Given passage |
Antibacterial activity
 
 
Among the 98 endophytic fungal extracts selected for testing against pathogenic strains, 23 were positive against at least one of the tested pathogenic bacteria. Five extracts were active against E. faecalis, two against S. aureus, four against K. pneumoniae, and 23 against E. coli (Table 3). Extracts from Penicillium spp. 2 (2.378), Penicillium spp. 4 (2.4055), and Fusarium spp. 1 (2.3952) showed antibacterial activity against gram-positive and gram-negative bacteria (S. aureus, E. coli, and K. pneumoniae) (Figure 2). The extracts with the best antibacterial activity against S. aureus and K. pneumoniae were Penicillium spp. 3 (2.3964) and Penicillium spp. 4 (2.4055), respectively. The extract from Fusarium spp. 1 (2.3952) was the best for E. coli, while for E. faecalis, the fungus Unknown species 2 (2.3903), which did not produce reproductive structures. Any fungal extracts presented antibacterial activity against the four bacteria tested. Penicillium spp. is the most studied bioprospecting fungus since penicillin was discovered and produces several defense metabolites with several biological activities such as antibacterial and antifungal agents (Supaphon et al., 2013). Endophytic Penicillium was observed with antibacterial activity in other studies (Jouda et al., 2004; Padhi and Tayung, 2015). Colletotrichum isolated as endophytic fungus also showed antibacterial activity against gram-positive, gram-negative, and Candida albicans bacteria (Katoch et al., 2014; Ferreira et al., 2015). Nigrospora has not been a fungus commonly reported as a producer of antibiotics. However, in this study, six morphospecies presented this activity and Nigrospora spp. 1 (2.3831) presented strong activity against E. coli. The endophytic fungus Pestalotiopsis spp. proved to be an important producer of antibacterial substances (Banhos et al., 2014; Pinheiro et al., 2017). Antimicrobial activity is frequently detected among species of the genera Fusarium and Phomopsis (Radić and Štrukelj, 2012), as confirmed in this study.

Required actions |
a - According to the passage on antibacterial activity, why is Penicillium spp. the most studied fungus in bioprospecting? Answer in one to three sentences.
b - Extend the passage on the antibacterial activity of endophytic fungal extracts, starting after its final sentence.
These rows have no connection to the passage on antibacterial activity.

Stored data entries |
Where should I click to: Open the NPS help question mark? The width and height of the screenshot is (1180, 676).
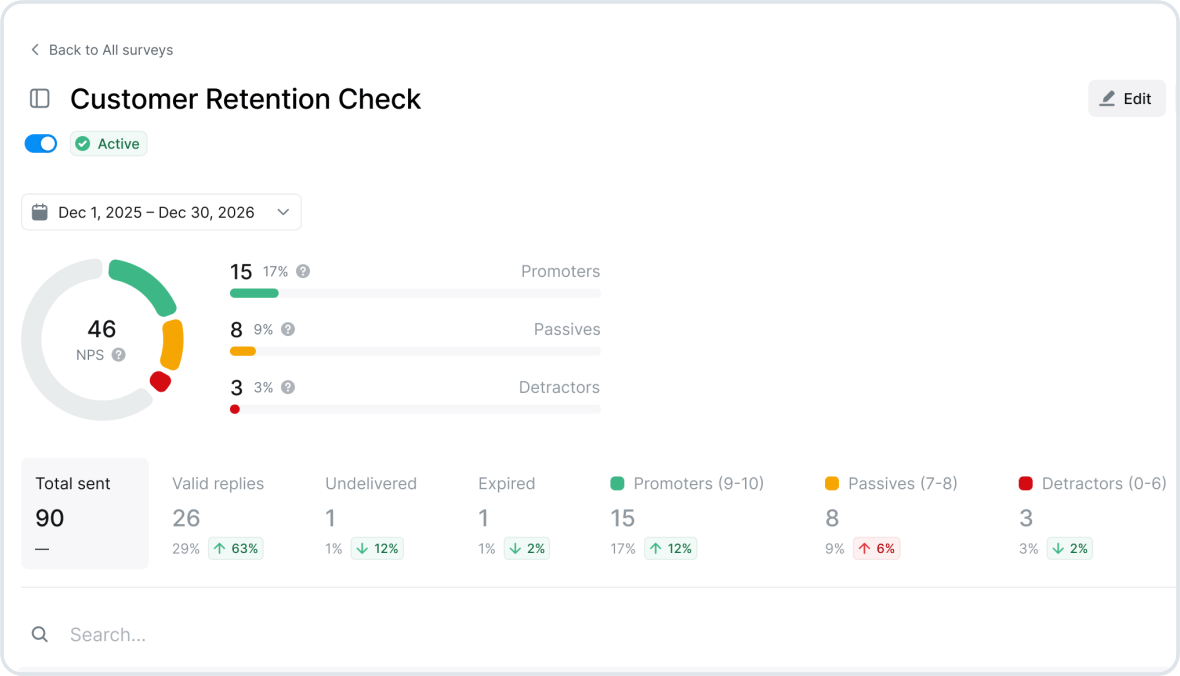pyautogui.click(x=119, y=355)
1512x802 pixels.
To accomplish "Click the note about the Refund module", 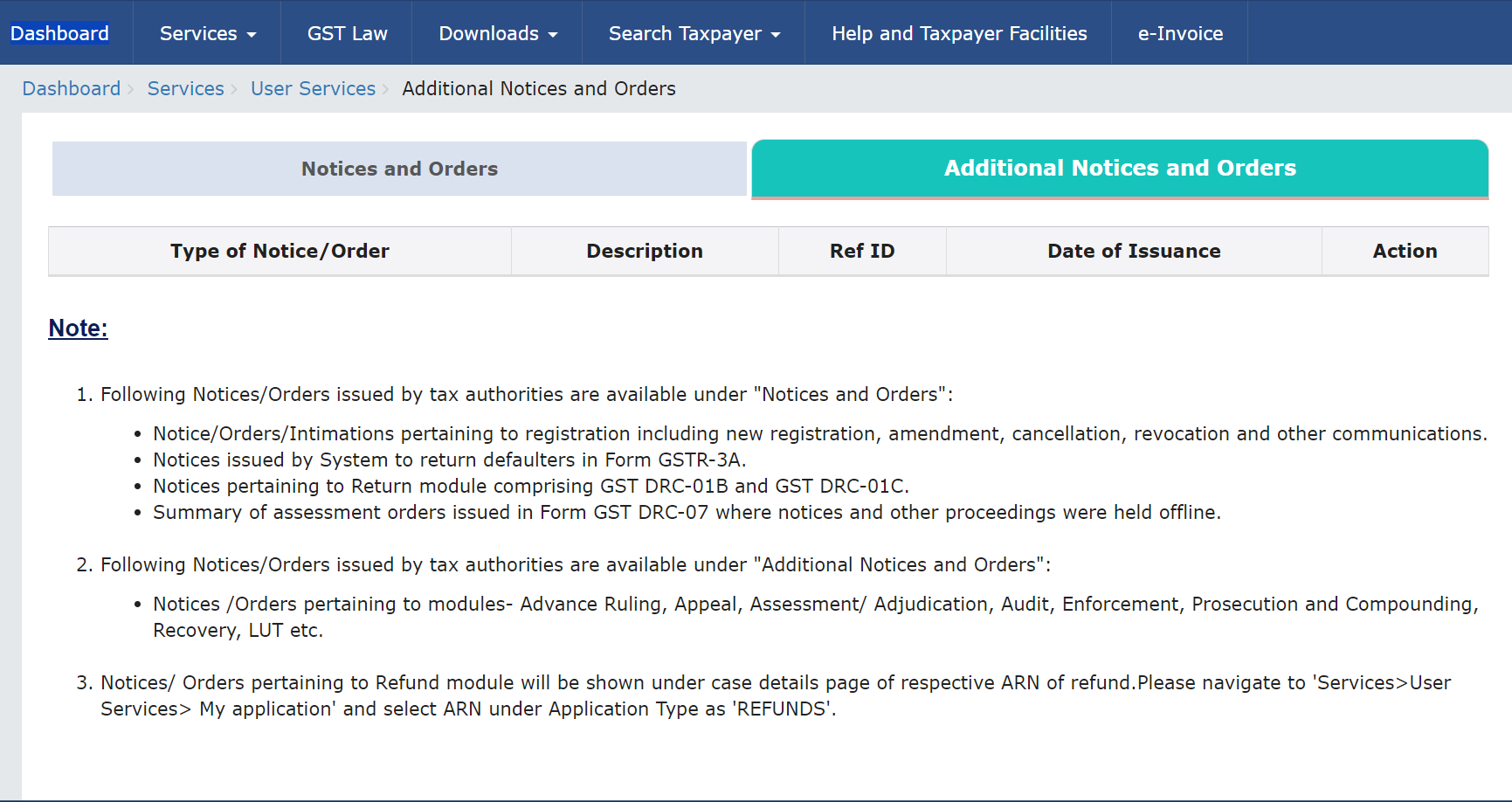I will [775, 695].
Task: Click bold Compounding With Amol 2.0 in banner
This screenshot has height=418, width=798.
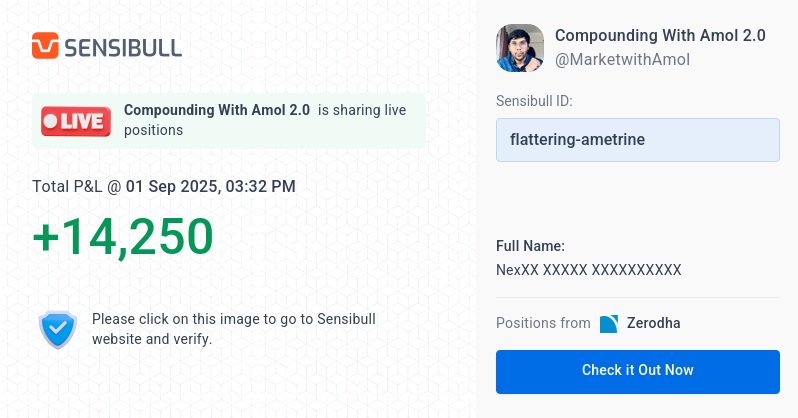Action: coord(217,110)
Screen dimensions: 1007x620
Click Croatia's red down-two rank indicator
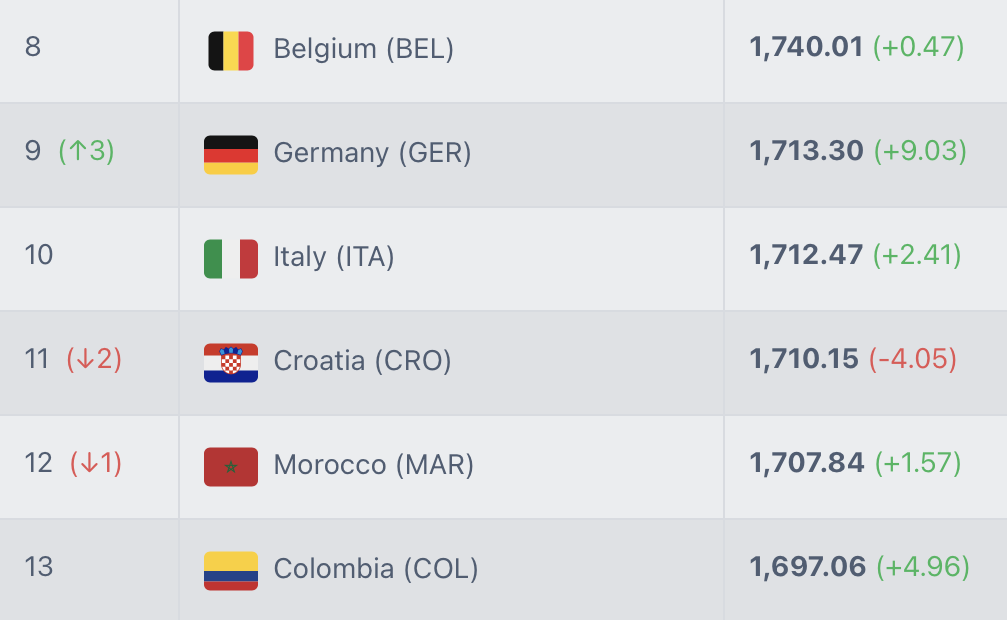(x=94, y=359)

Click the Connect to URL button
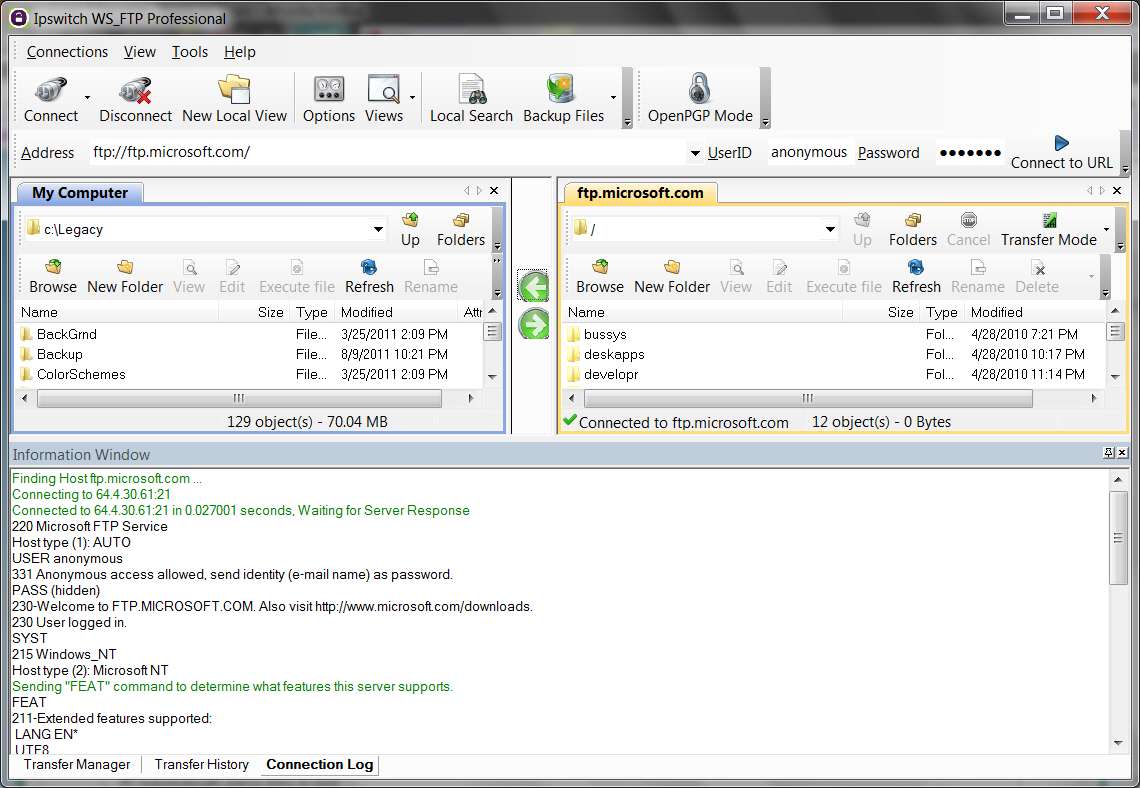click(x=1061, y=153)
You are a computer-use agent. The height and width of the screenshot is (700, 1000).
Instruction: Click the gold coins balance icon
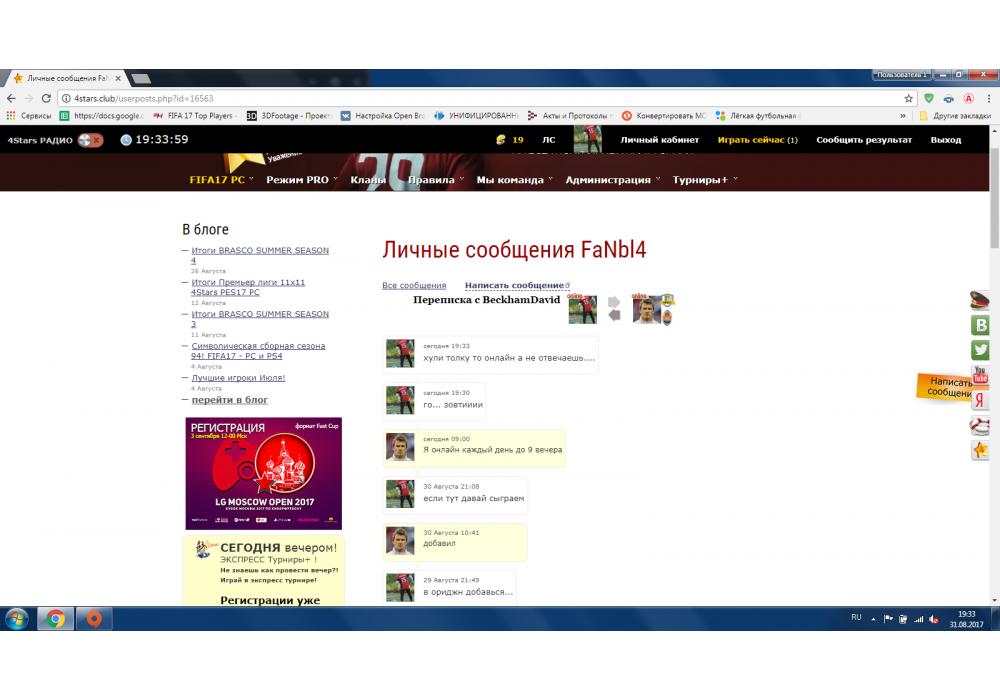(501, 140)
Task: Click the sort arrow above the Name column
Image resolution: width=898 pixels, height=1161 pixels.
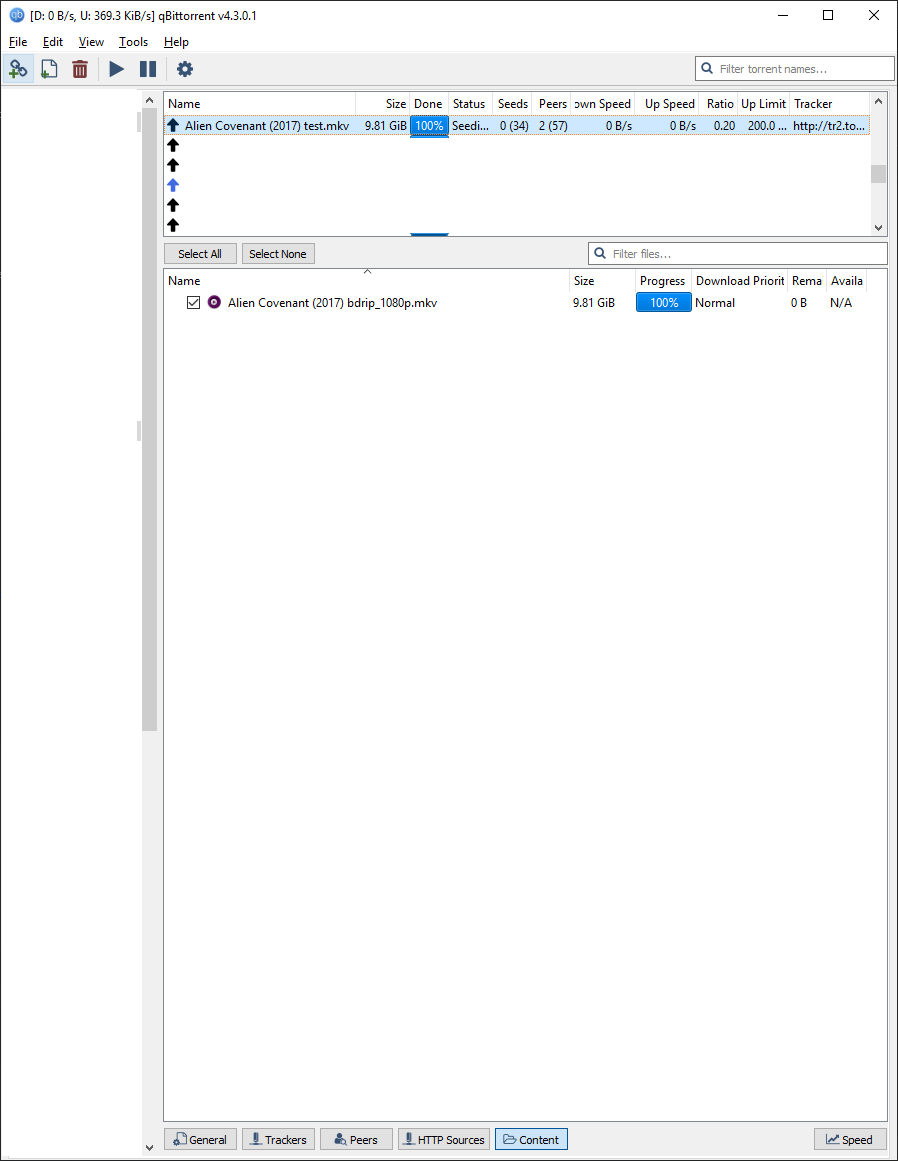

Exercise responses |
a - Penicillium spp. has been the most studied since penicillin was discovered. It also produces several defense metabolites with a range of biological activities, including antibacterial and antifungal agents.

b -
 CONCLUSION

This study demonstrated the diversity of endophytic fungi in the medicinal species U. tomentosa as the first report of endophytic studies for this plant. Crude extracts prepared from endophytic fungi isolated from leaves and stems demonstrated in vitro antibacterial activity against gram-positive and gram-negative bacteria.


 CONFLICT OF INTERESTS

The authors have not declared any conflict of interests.


 ACKNOWLEDGEMENTS

The authors thank the Conselho Nacional de Desenvolvimento Científico e Tecnológico (CNPq) for funding this Project and Pró-Reitoria de Pesquisa e Pós-graduação (PROPEG) from the Universidade Federal Acre (UFAC).